The Pentagon has decided to omit from new detainee policies a key tenet of the Geneva Convention that explicitly bans “humiliating and degrading treatment,” according to knowledgeable military officials, a step that would mark a further, potentially permanent, shift away from strict adherence to international human rights standards.
The decision could culminate a lengthy debate within the Defense Department but will not become final until the Pentagon makes new guidelines public, a step that has been delayed. However, the State Department fiercely opposes the military’s decision to exclude Geneva Convention protections and has been pushing for the Pentagon and White House to reconsider, the Defense Department officials acknowledged.
The internal debate within the administration on this has been going on for far too long. We learned several months ago that in late 2005, Pentagon officials and lawyers were discussing whether these same Geneva Convention provisions needed to be followed. The decision was pushed off because top Bush administration officials opposed conventions that barred cruel, inhumane, and degrading treatment. The debate, alas, is still ongoing.

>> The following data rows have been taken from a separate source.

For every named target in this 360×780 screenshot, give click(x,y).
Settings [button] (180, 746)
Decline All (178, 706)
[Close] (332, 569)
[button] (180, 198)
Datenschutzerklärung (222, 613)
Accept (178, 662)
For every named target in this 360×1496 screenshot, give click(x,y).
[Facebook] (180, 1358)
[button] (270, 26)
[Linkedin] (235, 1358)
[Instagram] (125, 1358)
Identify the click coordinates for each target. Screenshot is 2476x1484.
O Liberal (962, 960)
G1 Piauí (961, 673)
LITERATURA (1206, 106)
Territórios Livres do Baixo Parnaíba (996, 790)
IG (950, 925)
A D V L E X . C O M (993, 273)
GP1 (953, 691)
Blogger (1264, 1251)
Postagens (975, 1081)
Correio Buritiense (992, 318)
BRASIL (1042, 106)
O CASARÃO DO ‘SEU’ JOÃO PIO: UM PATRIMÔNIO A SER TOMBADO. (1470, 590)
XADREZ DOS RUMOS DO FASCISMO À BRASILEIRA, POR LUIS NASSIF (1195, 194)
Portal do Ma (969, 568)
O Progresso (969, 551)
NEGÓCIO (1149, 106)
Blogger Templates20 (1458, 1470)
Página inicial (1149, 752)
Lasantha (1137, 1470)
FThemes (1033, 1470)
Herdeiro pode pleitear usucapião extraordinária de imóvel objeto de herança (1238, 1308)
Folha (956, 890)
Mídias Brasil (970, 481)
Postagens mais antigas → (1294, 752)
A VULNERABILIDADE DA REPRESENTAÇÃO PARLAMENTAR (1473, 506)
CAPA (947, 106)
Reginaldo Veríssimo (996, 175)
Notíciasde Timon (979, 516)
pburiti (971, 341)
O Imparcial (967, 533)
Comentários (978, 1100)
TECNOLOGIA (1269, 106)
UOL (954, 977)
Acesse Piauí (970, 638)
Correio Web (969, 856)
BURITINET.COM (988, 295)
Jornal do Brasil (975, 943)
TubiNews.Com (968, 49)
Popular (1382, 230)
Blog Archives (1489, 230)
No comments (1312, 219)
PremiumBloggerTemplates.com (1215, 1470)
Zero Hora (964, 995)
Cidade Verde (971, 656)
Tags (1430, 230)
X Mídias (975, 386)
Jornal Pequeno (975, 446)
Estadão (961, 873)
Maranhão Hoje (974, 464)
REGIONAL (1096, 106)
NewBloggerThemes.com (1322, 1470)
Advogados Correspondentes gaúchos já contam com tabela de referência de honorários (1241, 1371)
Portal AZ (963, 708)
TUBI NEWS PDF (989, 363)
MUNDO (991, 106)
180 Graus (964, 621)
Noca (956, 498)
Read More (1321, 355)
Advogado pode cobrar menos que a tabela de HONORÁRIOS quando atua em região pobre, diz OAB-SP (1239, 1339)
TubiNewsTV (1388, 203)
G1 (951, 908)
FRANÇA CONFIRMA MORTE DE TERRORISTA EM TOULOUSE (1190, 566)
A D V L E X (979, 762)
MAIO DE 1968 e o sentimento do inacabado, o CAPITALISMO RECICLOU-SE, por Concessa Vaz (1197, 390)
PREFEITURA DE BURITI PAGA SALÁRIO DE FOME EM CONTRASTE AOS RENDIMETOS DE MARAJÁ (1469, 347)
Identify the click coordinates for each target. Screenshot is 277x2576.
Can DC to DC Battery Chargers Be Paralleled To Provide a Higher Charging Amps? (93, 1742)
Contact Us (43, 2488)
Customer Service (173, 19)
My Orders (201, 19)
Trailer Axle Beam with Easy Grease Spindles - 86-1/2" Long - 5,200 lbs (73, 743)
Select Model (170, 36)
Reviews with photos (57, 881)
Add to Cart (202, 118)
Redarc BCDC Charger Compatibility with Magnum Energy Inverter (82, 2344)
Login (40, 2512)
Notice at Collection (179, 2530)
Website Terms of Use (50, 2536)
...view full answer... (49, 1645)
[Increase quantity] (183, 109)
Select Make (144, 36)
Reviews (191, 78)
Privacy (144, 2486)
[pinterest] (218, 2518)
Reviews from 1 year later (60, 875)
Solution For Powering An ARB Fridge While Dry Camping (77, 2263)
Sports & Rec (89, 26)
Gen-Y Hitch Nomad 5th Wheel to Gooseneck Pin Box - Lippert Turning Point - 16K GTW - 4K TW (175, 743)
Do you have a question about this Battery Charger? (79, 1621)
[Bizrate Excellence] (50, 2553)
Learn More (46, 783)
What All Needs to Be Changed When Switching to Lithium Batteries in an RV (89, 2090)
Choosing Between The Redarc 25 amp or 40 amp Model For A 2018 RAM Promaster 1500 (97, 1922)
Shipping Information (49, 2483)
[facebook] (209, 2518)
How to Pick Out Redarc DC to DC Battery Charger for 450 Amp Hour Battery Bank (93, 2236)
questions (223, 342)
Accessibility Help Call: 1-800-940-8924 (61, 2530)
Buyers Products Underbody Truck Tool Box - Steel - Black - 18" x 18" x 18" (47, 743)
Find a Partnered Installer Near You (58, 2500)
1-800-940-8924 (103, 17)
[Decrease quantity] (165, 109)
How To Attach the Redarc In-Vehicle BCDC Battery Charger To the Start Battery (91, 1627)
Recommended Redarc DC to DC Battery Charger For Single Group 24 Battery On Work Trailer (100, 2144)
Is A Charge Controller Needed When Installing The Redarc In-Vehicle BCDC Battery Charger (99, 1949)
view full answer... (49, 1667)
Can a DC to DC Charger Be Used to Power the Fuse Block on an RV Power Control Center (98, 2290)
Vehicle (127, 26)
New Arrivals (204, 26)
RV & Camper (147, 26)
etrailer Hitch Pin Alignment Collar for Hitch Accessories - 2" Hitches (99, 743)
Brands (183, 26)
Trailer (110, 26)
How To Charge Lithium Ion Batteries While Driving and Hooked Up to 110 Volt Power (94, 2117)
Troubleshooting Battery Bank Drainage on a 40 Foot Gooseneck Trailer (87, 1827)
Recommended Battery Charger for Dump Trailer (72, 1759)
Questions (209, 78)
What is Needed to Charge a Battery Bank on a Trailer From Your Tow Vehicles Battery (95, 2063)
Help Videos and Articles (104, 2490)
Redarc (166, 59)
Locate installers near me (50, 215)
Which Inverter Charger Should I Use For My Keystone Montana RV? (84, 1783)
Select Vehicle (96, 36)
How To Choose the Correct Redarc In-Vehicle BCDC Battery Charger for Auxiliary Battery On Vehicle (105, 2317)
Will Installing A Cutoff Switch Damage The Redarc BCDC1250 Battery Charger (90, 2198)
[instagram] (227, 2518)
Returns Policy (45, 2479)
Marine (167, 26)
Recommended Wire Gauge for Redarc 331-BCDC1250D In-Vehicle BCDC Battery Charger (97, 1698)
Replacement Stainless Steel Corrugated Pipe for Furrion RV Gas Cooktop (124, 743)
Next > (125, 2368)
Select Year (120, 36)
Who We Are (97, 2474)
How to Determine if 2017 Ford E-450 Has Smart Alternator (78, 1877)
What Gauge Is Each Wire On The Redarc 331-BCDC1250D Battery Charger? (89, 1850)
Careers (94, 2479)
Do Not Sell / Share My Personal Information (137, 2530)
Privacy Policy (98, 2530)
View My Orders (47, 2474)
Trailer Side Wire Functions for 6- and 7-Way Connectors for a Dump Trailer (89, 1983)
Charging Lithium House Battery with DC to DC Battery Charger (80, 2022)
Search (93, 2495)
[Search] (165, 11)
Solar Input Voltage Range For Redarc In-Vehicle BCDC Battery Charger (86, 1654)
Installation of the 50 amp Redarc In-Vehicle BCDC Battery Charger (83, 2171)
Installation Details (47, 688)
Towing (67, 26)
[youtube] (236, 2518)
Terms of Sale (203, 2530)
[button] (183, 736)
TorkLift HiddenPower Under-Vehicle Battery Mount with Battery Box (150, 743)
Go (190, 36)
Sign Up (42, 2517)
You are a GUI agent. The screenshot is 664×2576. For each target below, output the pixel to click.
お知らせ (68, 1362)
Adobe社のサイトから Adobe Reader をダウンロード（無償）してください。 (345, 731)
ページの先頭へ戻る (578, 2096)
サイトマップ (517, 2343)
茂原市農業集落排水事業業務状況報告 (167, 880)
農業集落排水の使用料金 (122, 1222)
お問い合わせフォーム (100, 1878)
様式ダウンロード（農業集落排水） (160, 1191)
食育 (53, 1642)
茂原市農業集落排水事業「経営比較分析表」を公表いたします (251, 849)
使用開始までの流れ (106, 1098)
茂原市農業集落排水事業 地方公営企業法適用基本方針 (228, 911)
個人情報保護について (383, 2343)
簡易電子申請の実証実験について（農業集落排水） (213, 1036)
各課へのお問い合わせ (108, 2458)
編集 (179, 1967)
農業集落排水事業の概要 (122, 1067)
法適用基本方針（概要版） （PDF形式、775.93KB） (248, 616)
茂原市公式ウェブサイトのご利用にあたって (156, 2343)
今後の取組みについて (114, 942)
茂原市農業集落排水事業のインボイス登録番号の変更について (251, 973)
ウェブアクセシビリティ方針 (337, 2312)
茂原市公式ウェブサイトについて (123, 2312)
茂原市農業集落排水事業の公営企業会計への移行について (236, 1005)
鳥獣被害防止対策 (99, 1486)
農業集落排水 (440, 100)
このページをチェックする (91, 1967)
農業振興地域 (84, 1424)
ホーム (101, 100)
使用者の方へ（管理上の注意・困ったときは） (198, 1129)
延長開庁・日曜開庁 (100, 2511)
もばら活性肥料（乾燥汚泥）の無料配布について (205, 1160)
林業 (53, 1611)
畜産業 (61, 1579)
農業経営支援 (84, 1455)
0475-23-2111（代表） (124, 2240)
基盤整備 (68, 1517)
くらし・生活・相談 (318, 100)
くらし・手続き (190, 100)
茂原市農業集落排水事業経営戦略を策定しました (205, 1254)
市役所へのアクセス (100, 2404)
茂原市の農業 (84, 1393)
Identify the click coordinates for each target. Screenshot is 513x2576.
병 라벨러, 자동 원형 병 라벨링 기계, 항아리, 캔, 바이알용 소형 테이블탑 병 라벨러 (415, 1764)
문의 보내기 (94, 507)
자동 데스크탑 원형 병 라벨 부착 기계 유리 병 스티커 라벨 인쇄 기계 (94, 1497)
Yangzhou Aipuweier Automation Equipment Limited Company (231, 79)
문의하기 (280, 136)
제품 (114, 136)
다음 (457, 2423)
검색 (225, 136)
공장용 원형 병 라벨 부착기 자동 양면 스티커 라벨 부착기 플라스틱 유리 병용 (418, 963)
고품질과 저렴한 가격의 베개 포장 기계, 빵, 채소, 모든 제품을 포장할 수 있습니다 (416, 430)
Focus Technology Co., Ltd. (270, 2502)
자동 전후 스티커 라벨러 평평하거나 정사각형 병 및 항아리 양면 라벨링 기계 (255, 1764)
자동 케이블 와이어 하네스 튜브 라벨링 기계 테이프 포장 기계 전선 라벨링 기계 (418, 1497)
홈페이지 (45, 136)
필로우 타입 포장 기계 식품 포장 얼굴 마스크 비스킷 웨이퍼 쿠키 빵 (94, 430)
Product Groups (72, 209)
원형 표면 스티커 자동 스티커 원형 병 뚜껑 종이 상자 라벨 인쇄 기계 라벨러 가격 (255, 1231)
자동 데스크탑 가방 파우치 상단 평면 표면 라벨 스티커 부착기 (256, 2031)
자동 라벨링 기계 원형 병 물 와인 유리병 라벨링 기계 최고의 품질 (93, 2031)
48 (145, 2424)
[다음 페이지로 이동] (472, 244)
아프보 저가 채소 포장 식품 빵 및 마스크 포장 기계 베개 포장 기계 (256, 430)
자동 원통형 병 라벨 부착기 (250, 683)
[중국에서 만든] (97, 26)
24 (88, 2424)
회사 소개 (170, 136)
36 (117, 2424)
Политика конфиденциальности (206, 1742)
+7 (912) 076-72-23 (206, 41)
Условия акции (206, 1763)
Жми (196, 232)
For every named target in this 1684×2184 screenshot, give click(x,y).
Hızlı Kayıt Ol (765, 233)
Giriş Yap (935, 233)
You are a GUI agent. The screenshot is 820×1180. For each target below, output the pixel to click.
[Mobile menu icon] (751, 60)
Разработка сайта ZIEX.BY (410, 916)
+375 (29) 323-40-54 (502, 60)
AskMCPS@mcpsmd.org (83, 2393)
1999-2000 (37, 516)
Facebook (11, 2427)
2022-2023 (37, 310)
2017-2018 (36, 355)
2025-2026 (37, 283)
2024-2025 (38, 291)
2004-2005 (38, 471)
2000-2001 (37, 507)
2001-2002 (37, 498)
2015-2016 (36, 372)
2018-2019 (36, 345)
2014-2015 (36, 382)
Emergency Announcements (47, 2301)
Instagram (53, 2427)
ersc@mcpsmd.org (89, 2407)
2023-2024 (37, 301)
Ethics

This need not be complicated. If the president and his team want the world to believe that incidents of torture are “aberrations” and the work of a few “bad apples,” and that the United States follows humane standards, aside from our rendition policies and secret CIA prisons in Eastern Europe, then here’s an opportunity to make an unambiguous statement.
“The rest of the world is completely convinced that we are busy torturing people,” said Oona A. Hathaway, an expert in international law at Yale Law School. “Whether that is true or not, the fact we keep refusing to provide these protections in our formal directives puts a lot of fuel on the fire.”
I can’t help but wonder if Bush administration officials know or care about how this undermines our standing and credibility in the world. It’s simply breathtaking. As Kevin put it a while back, “It’s simply impossible to persuade the rest of the world that we’re the good guys as long as we persist in plainly repugnant behavior.”